● TASKS AND EXERCISES
1. Summarize the description of the John Pudney Papers in two sentences.
2. From the description of the John Pudney Papers, extract the passage between "This series is" and "single quotation marks.", inclusive.

● TEXT SEGMENT
================================
||The John Pudney Papers, 1850-1977 (bulk 1926-1976), include drafts,
notes, printer's copies, galleys, research material, notebooks, diaries, and
correspondence. The collection is arranged in two series: Works, 1850-1977
(2.75 boxes) and Correspondence, 1937-1962 (.25 box).
||The Works series reflects the diverse genres (novels, poems, plays,
diaries, literary criticism, humorous non-fiction, short stories) in which
Pudney wrote. The manuscripts found here, both holograph and typescript, most
often represent drafts, modified with corrections, annotations, and inserts.
This series is alphabetically arranged by published titles or Pudney's folder
headings, which are designated in the folder list by single quotation marks.
================================
● DATA BLOCK

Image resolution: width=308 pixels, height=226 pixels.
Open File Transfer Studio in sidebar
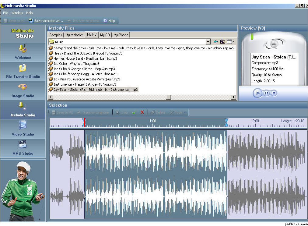[23, 68]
================================
● RESULTS OF THE EXERCISE
1. The John Pudney Papers, 1850-1977 (bulk 1926-1976), contain drafts, notes, printer's copies, galleys, research material, notebooks, diaries, and correspondence, arranged in two series: Works (2.75 boxes) and Correspondence (.25 box). The Works series covers the many genres Pudney wrote in, consists mostly of corrected and annotated holograph and typescript drafts, and is arranged alphabetically by published titles or Pudney's folder headings.

2.
This series is alphabetically arranged by published titles or Pudney's folder
headings, which are designated in the folder list by single quotation marks.